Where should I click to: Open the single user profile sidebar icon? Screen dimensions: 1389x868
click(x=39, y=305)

--

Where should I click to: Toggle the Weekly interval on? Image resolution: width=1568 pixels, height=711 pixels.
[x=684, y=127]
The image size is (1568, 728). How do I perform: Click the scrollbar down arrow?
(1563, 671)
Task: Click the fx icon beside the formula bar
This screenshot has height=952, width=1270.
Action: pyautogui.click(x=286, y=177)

■ WORK TASK
From the line that has "Where should I click to: Toggle" through the line that has "Task: Click the", copy every line exactly as it appears above, and leave out all others.

■ EXPECTED ANSWER
Where should I click to: Toggle the Weekly interval on? Image resolution: width=1568 pixels, height=711 pixels.
[x=684, y=127]
The image size is (1568, 728). How do I perform: Click the scrollbar down arrow?
(1563, 671)
Task: Click the fx icon beside the formula bar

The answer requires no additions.